UK Prisons Ministry Fined For Lack of Encryption At Prisons
Bruce66423 (1678196) writes The Guardian reports that the UK Information Commissioner has levied a fine of £180,000 on the Ministry of Justice for their failure to encrypt data held on external hard drives at prisons. The fine is nominal — one part of government fining another is rather pointless, but it does show that there's a little bit of accountability. Of course it's interesting to consider the dangers of this hopefully old way of storing backups; but the question of whether we do a lot better now is quite pointed.
To make matters worse, one of the unencrypted backup hard drives walked away.
I can't imagine the identities of a bunch of ex-cons are that valuable.
How does a "pointless" fine show any accountability at all?
It is not pointless. Bureaucrats care very much about their discretionary budgets and perquisites.
No matter how incompetent civil servants you have, they will save you a lot HELL more money than those money grabbing machines now as Oracle, SAP or Microsoft. By a couple of orders of magnitude.
Outsourcing is the main problem with modern British government, you stupid fuck. Profit motive means doing the MINIMUM work for the MAXIMUM personal gain - it is the very opposite of what you need in a prison system, where pretty much none of the humans are informed, rational, voluntary actors.
And changing providers every few years just to suit your stupid ideology eliminates the efficiency of experience.
There is almost no British government function that has been improved by outsourcing, and IT projects are the worst in this respect, reaching insane budgets and always under-delivering (in some cases this is good because the citizens would not benefit from the project, e.g. Universal Credit or shared health records). Please take your religion and find a sound-proofed church to preach it in.
I can picture a scenario that if they were encrypted, the recovery key would be lost, or the person holding it would die or resign or quit and suddenly all the backups are unrecoverable. You can say ok, so the key should be kept somewhere secure, but where? When you answer that question, then why not put the actual backups there? It's not like you could have just one key forever either. That would be insecure to never change it. But to change it means having some filing system to keep the whole list of them from years and years back and storing them so people can find them. Then how are you going to encrypt THAT?
" The fine is nominal — one part of government fining another is rather pointless, but it does show that there's a little bit of accountability"

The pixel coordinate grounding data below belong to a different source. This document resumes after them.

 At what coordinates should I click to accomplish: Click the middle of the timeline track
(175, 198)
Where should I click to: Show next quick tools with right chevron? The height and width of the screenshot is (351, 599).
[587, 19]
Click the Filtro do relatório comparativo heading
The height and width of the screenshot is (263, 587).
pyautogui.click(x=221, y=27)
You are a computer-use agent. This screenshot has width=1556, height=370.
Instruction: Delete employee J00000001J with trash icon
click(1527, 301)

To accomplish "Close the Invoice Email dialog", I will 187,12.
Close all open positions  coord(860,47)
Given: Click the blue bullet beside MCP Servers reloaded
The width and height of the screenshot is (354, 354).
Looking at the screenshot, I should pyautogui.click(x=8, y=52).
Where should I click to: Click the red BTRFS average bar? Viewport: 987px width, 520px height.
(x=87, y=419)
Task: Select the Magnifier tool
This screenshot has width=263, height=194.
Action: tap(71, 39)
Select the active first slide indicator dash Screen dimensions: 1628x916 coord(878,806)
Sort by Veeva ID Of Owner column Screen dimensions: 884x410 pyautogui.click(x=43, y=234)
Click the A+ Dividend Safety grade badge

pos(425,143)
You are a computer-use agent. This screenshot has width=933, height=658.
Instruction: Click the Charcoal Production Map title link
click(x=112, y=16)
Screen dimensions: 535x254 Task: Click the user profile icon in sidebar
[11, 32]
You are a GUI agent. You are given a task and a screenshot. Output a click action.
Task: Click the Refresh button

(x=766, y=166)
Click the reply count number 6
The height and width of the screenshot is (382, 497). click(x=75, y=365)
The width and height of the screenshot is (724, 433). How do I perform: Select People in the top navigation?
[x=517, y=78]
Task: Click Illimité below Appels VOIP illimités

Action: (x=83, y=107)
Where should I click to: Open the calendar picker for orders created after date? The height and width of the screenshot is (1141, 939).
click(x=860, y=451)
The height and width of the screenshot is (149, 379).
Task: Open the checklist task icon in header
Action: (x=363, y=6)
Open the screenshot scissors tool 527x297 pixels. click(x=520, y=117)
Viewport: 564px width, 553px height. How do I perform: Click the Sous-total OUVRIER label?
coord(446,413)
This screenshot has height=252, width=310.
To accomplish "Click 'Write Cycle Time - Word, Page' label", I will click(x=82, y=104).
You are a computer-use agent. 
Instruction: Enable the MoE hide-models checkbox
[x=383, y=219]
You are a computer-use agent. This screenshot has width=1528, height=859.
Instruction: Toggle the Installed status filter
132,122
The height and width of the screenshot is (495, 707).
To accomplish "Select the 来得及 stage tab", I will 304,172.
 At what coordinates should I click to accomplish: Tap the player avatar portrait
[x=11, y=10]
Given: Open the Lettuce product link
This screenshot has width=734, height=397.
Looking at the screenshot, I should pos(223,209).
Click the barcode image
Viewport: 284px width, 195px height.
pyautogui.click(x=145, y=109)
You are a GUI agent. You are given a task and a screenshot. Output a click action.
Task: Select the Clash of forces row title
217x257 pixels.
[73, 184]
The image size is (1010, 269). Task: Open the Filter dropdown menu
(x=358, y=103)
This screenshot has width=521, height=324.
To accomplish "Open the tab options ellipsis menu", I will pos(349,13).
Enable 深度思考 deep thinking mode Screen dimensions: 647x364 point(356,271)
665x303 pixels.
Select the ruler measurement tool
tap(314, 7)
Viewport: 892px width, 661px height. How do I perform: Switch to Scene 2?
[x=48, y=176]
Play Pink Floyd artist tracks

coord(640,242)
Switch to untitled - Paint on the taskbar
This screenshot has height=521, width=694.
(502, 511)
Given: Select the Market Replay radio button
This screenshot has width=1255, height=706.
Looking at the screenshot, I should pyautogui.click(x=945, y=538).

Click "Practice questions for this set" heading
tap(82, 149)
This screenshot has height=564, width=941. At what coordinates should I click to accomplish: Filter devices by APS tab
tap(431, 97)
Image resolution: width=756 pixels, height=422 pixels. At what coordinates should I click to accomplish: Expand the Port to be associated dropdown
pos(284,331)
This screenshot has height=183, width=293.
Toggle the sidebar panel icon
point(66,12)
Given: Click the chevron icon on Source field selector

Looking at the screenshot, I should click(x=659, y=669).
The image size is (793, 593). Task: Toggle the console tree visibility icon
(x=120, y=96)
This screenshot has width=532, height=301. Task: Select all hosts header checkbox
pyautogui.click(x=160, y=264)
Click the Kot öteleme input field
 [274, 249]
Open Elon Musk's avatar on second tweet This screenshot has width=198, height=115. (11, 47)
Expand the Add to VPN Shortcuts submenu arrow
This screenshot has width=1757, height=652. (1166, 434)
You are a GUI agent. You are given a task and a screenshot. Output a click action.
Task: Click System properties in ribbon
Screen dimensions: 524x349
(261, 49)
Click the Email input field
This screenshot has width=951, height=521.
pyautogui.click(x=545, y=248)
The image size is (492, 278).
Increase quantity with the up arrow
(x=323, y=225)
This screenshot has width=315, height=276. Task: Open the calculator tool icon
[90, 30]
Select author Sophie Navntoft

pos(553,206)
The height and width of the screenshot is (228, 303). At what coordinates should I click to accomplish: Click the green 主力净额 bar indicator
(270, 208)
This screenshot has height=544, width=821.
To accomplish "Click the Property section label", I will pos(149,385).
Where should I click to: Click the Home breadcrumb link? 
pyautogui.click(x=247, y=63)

in the voice of Sir Humphrey Appleby.
No minister it is not pointless at all. You get to show that their is some accountability at no cost to the government in monetary terms. The error will be shown to be a problem with a contractor that is following his original contract instead of the new updated rules so no one in the civil service will be held responsible and in the end nothing really will change and we can get on with the business of running the government.
See my blog http://ilovecookes.blogspot.com/ for light hearted technical information.
Answered too fast sadly. Besides the possibility of having idiots far more expensive outsourced from the private sector, the fact is that public sector often gets assigned second or third rate consultants because the best ones are assigned to private sector customers.